Puigdemont ya sabe que su santuario no es ninguna garantía de futuro y Junqueras quiere olvidar el cáliz amargo del penal; Torra, por su parte, el jardinero del Patio de los Naranjos, no es precisamente el botánico que embelleció la antigua Ática. A pocos días de ser judicialmente inhabilitado, el president-jardinero desafía el Estado; levanta cortinas de humo para tapar que la Cataluña del procés ha recortado su gasto social en un 8,8%, mientras que las demás autonomías españolas lo han aumentado de media el 15%. Eso quiere decir que los catalanes afrontamos la mayor crisis económica de nuestra historia con un sistema de Bienestar depauperado. Son los últimos datos de la Autoridad Fiscal Independiente (Airef) y del Banco de España. Incontestable.

Con el voto de Ciudadanos y el PNV, los Presupuestos del Estado superarán el trámite parlamentario. Junqueras y su gente saben que ya no son una amenaza para el Gobierno de coalición. De bajada, la inercia les llevó en volandas hasta la engañosa desconexión; pero de subida, hay que inventar el futuro, entrar en la auténtica praxis política, elaborar un discurso sin excesos ideológicos ni aparatos de propaganda, y de eso no saben. Son paisanos de rectoría; huelen a cirio quemado y a palimpsesto racial.

Madrid debe anunciar a Bruselas el techo de gasto antes del 15 de octubre, si quiere cumplir con la Ley de Estabilidad Presupuestaria; aunque la estabilidad está hoy suspendida bajo la hegemonía de la legislación europea, que mantiene activada la llamada “cláusula de escape”. Ni siquiera es necesario ya el apoyo de la cámara para incrementar el déficit público. El Ibex lo entendió a la primera en la Casa de las Américas, el pasado lunes: el Gobierno tiene asegurados 40 meses por delante, tres años y medio. Botín (Santander), Pallete (Telefónica) y Pablo Isla (Inditex) son más diligentes que Casado y su troupe; los grandes operadores del mercado tienen claro que la actual Moncloa no presenta una alternativa viable. Desde que la UE financia la mayor parte de los programas de gasto, en España se puede hacer política presupuestaria sin tener el Presupuesto refrendado por el poder legislativo.

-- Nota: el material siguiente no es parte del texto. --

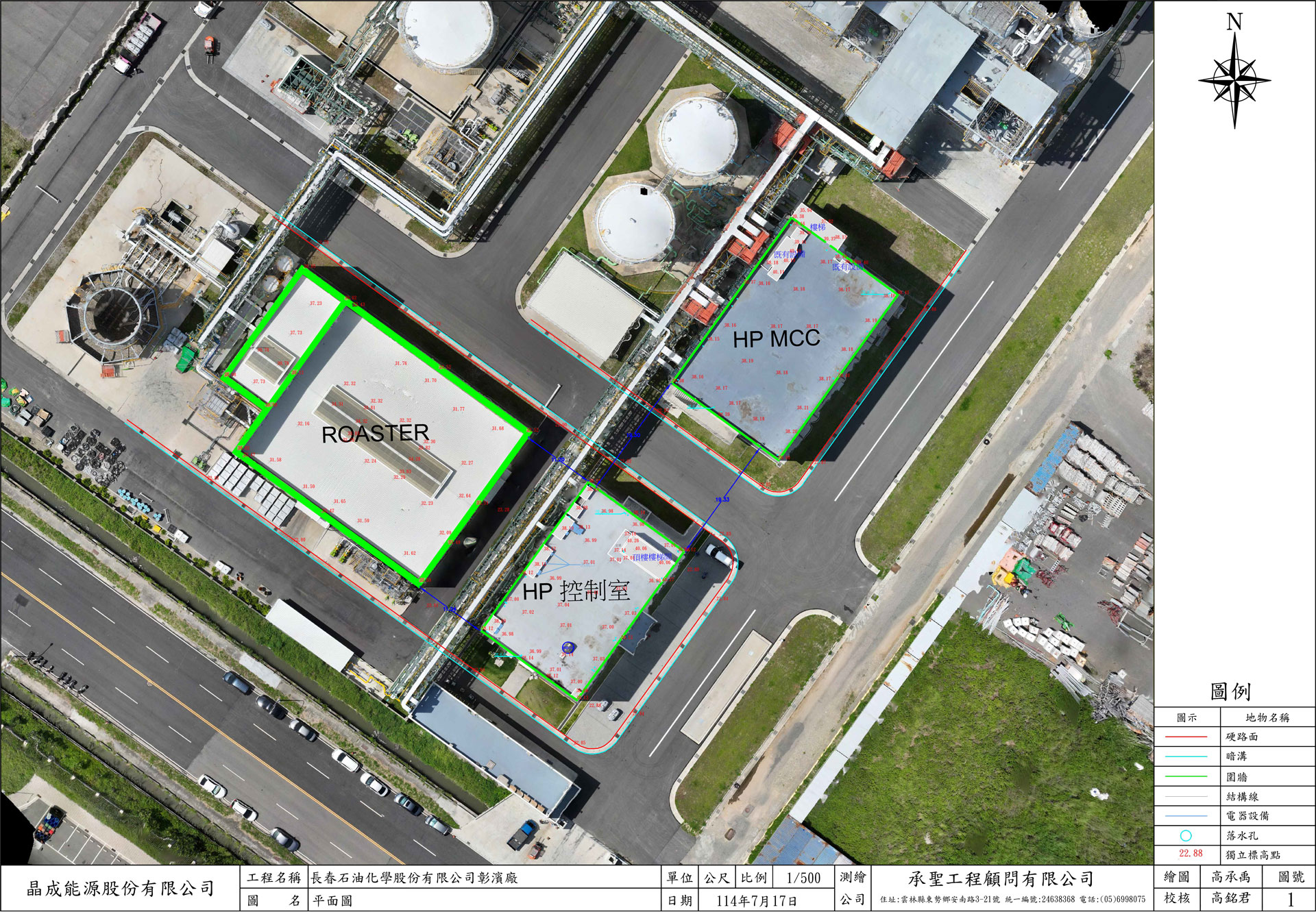Click the 圖例 legend heading

click(1231, 691)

Inés Arrimadas y Edmundo Bal no existen hasta que no revaliden su voto de 2017, lo que ya es casi imposible. Podemos, por su parte, se gasifica cada día un poco más. Las salidas de tono de Iglesias –“primero yo y siempre yo”, ¿Dónde lo ha leído?-- han perdido capacidad de intimidación desde que ayer escenificó un pacto con Sánchez para mantener unido al Gobierno, cueste lo que cueste.

La política ha perdido su proverbial flexibilidad; ahora es una agenda de bloques enfrentados que no interactúan. Y esta muerte súbita de la dialéctica rige a favor del Gobierno, por mal que lo haga. Sánchez vive en el diván de la gloria desde que la última Cumbre de la UE aprobó el gran paquete de rescate y crédito. Cada día que pasa, Bruselas le fortalece en el cargo; y Ciudadanos solo puede avanzar como alternativa, si mantiene su coartada de moderación liberal, a los ojos de la Comisión.

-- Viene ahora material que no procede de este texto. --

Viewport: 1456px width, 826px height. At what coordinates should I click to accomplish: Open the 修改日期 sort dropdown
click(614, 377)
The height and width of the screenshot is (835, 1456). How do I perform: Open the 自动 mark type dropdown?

En Cataluña, cada paso del soberanismo significa una pérdida de derechos. No es ninguna novedad. La independencia es una forma de oscurantismo medieval, al estilo del que profesan los negacionistas del Coronavirus. Pronto recordaremos la crónica de estos días como una arqueología sentimental del verde paraíso, antesala acaso de la triste noche. Mientras tanto, la crisis entre JxCat y PDCat es algo más que un socavón anunciado, tal como se ve en el gesto contrito de Gabriel Rufián, el portavoz que ha dejado de ser sacrílego para recogerse bajo el código moral de casi todos; y lo mismo se adivina en el rostro crispado de Laura Borràs o Marta Vilalta, las puritanas Temple Drake del post procés.

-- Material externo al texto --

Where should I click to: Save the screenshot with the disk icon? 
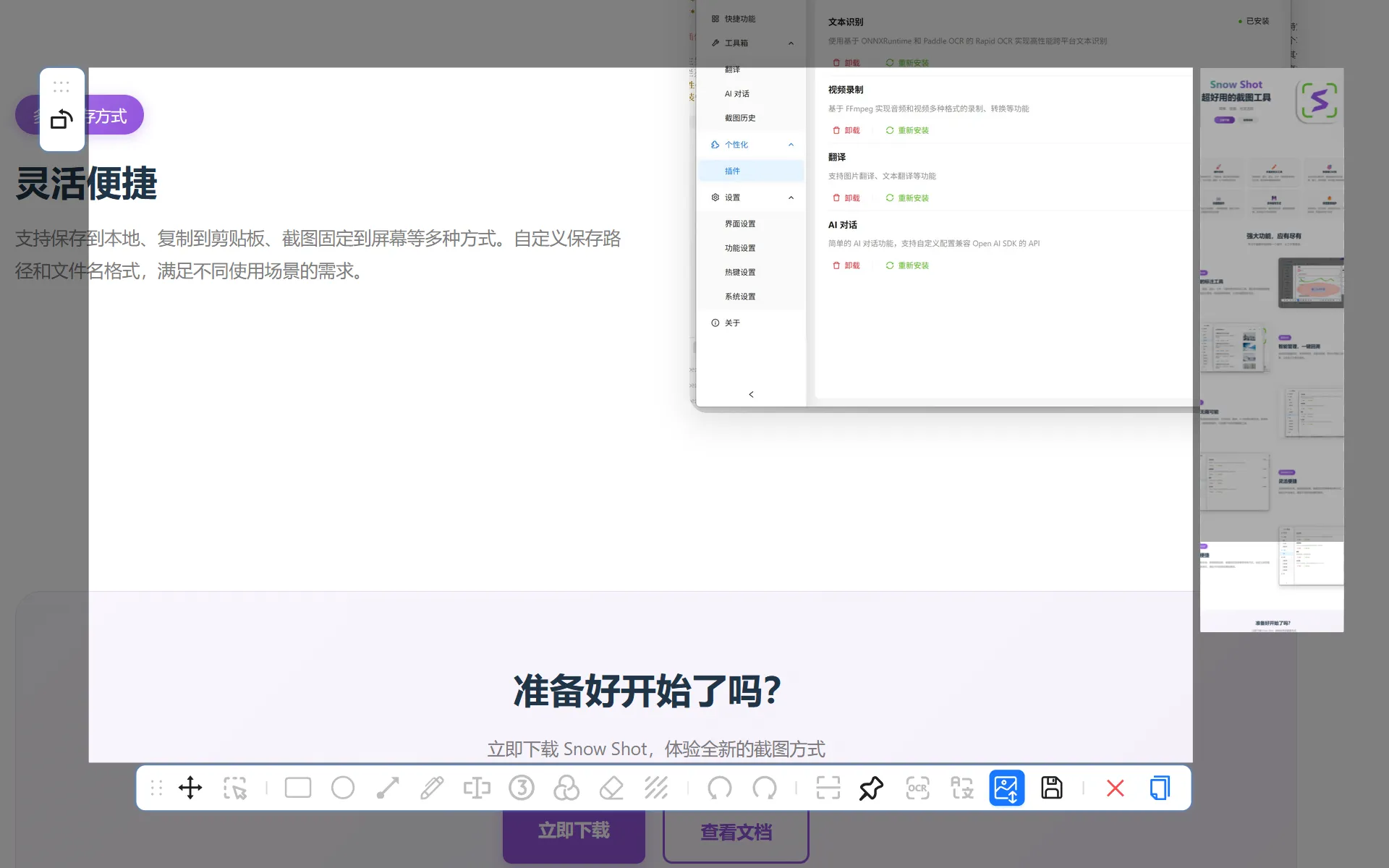pyautogui.click(x=1053, y=788)
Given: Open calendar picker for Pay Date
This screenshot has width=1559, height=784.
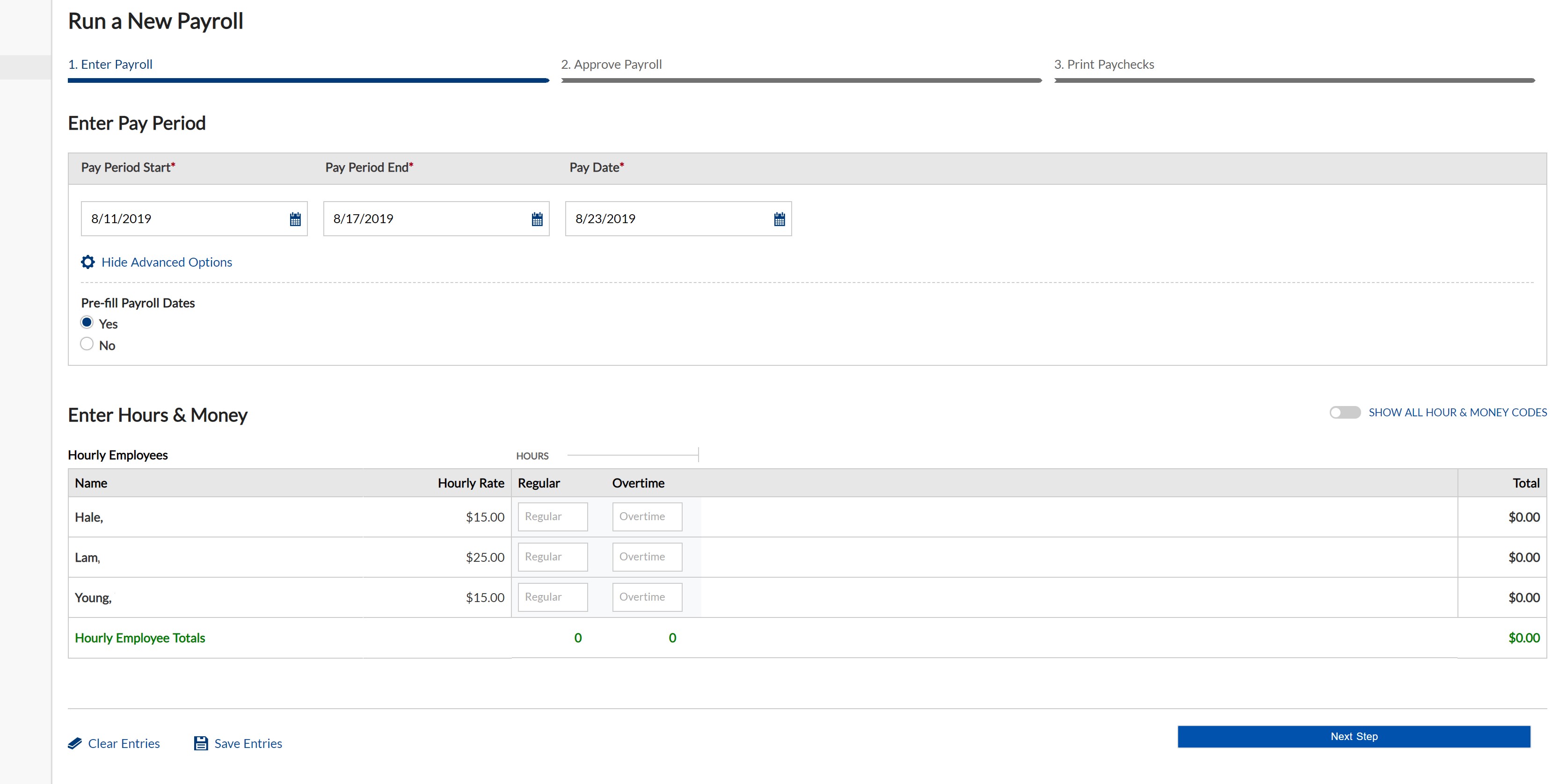Looking at the screenshot, I should [779, 219].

Una parte del nacionalismo vindica su pasado convergente y se distancia de la corte de Puigdemont. ERC se sabe muerta y Artur Mas se queda en el nuevo PDECat, allí donde el catalanismo romántico sobrevive en tiempos de iniquidad. Lo que queda de la vieja Convergència se ha convertido ahora en una especie de PNV. En Cataluña, la patria es el arte de la mentira; la refuto igual que aborrezco a Goering, aquel nazi que al oírla cacarear le quitaba el seguro a su Browning.

En este magma hirviente de la reentré, el soberanismo languidece ¿Es el fin del chantaje? ¿O solo, su penúltimo capítulo?